AN UNUSUAL climatic event which is linked with freezing conditions in the northern hemisphere is likely to play a role in retaining hot and dry weather in Australia.
Sudden Stratospheric Warming (SSW) is rare in the southern hemisphere, with just two confirmed cases in the past 60 years, but Bureau of Meteorology (BOM) climatologist Andrew Watkins, said it was not a good sign for those looking for rain.
"It is correlated with drier than average conditions in mainland Australia, especially eastern Australia.
"Western Tasmania, at a more southerly latitude, even possibly far southern Victoria are a chance to receive higher than average rainfall as a result of the event but other places will be hotter than drier."
In bad news for those looking for rain Dr Watkins said there was a SSW event in the Antarctic in 1967 and something around the threshold in 2002.
Both years were among the worst droughts in living memory through much of Australia.
However Dr Watkins said the SSW had already been factored into BOM seasonal outlooks, which are for a dry spring.

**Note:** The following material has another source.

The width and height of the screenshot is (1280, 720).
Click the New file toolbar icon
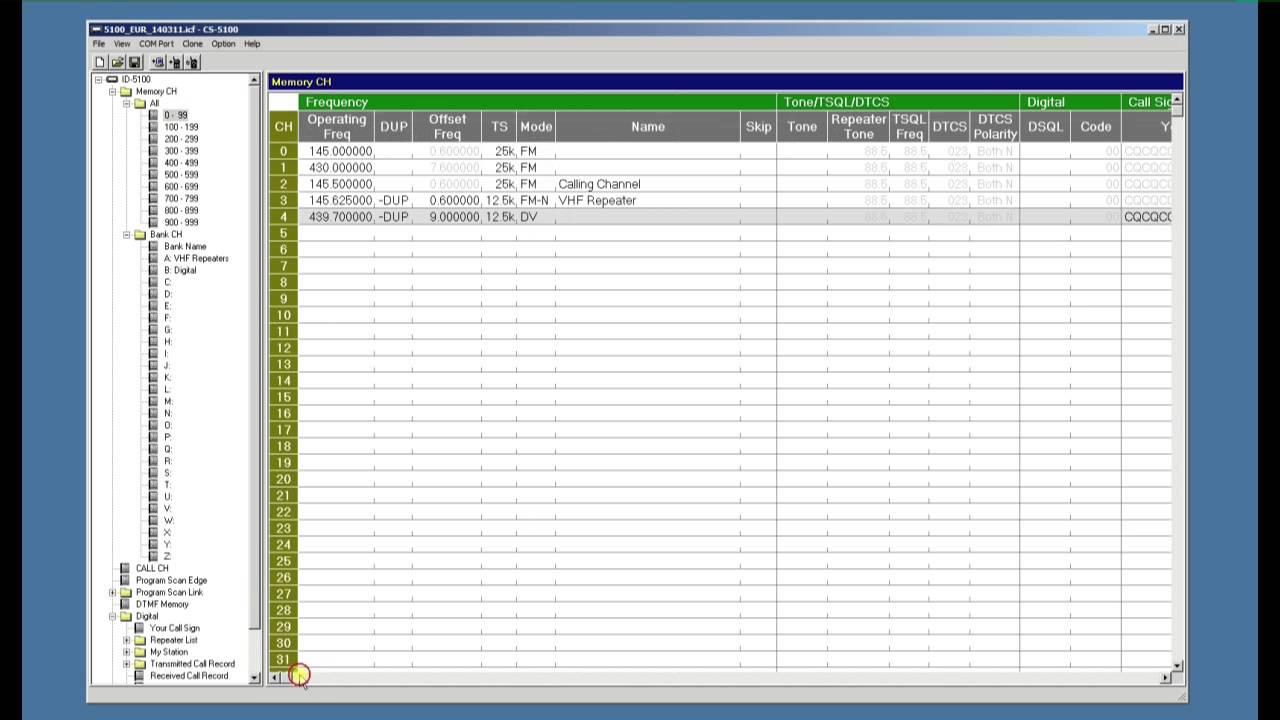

"It is not going to swing the odds further in favour of lower than average rainfall, it has already been in the models, so it does not mean that we are even more chance of drier than average conditions."
An SSW occurs when pulses of warm air get into the normally freezing Antarctic stratosphere, 30-40 kilometres above the earth's surface.
"Normally at this year the air at that levels is very cold, it has been in darkness with no sunlight," Dr Watkins said.
"It is not exactly clear what pushes the warm air there, big weather events or the air hitting mountain ranges at exactly the right angle."
He said the warm air slowed down the high winds that normally move over the stratosphere at 200kph and then the slower winds come down to the surface and the normal weather patterns push further north.
"It is great for Tasmania and even perhaps southern Victoria, although the further we move into spring, where the weather patterns are changing, less so, but for large parts of eastern Australia instead of getting cool and moist air from the Tasman Sea instead we could see hot and dry air brought in from central Australia.
"I think we've got some sort of a harvest already with the moisture we've got and
Dr Watkins said once the Antarctic winds began to slow down the SSW was fairly traceable.
"The event started during August into early September, so the fires we are seeing in south-east Queensland and NSW are not due to this.
"We are likely to see its effects from late September, potentially right through to January, depending on how strong it is.
"From there we are still likely to revert to neutral weather patterns by January at the latest," he said.